:: INPUT DATA
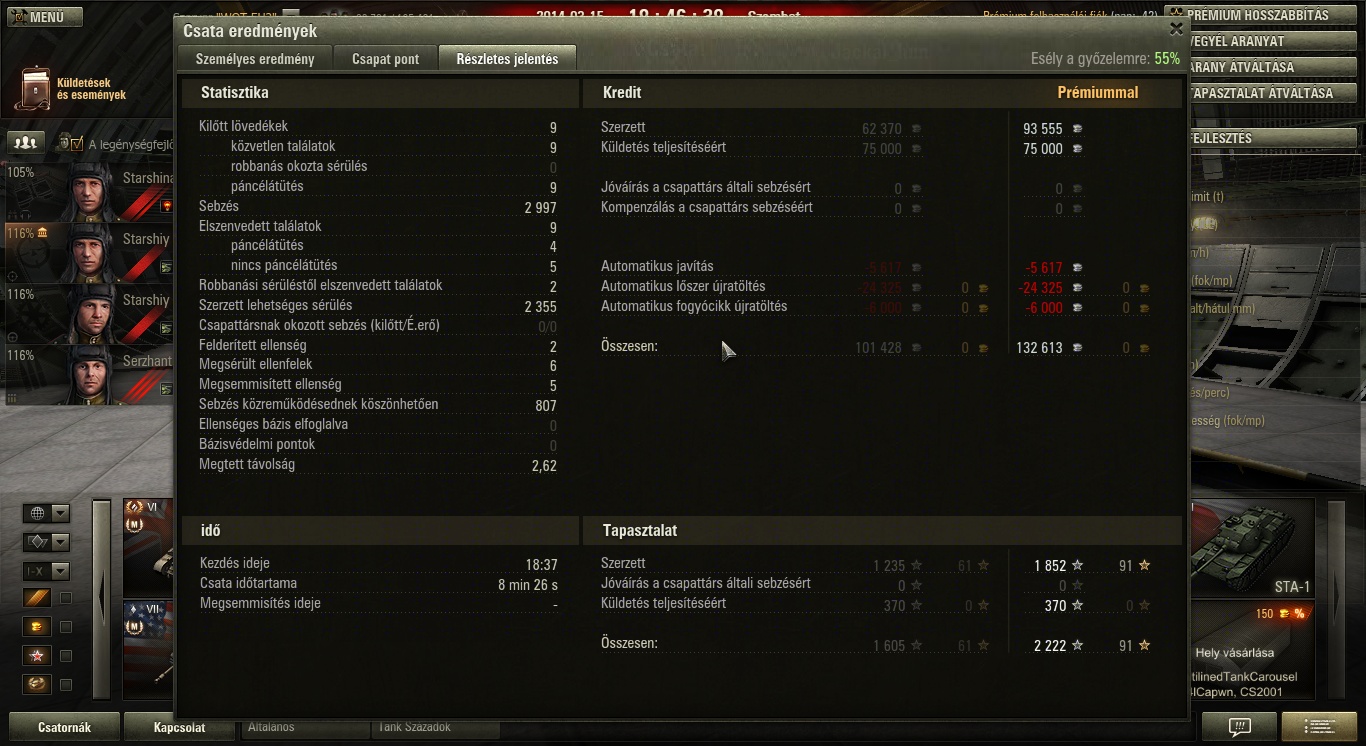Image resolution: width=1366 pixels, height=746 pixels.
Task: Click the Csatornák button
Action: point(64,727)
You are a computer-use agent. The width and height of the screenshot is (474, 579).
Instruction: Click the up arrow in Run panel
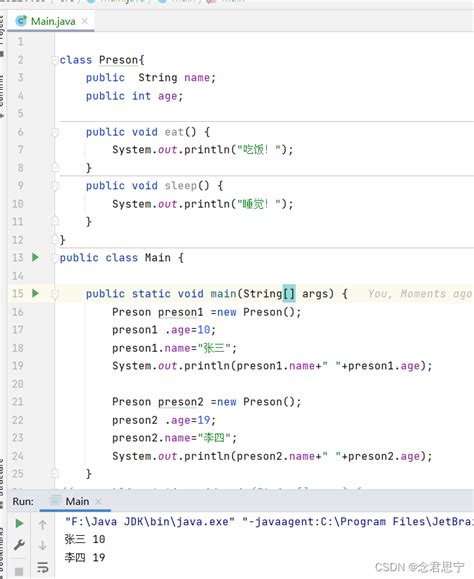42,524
::::
- **TASK**
Reproduce every line of the items above word for word, omitting the pictures.

- **OUTPUT FOR THIS EXERCISE**
Image resolution: width=1366 pixels, height=746 pixels.
Task: Click the Csatornák button
Action: point(64,727)
You are a computer-use agent. The width and height of the screenshot is (474, 579).
Instruction: Click the up arrow in Run panel
42,524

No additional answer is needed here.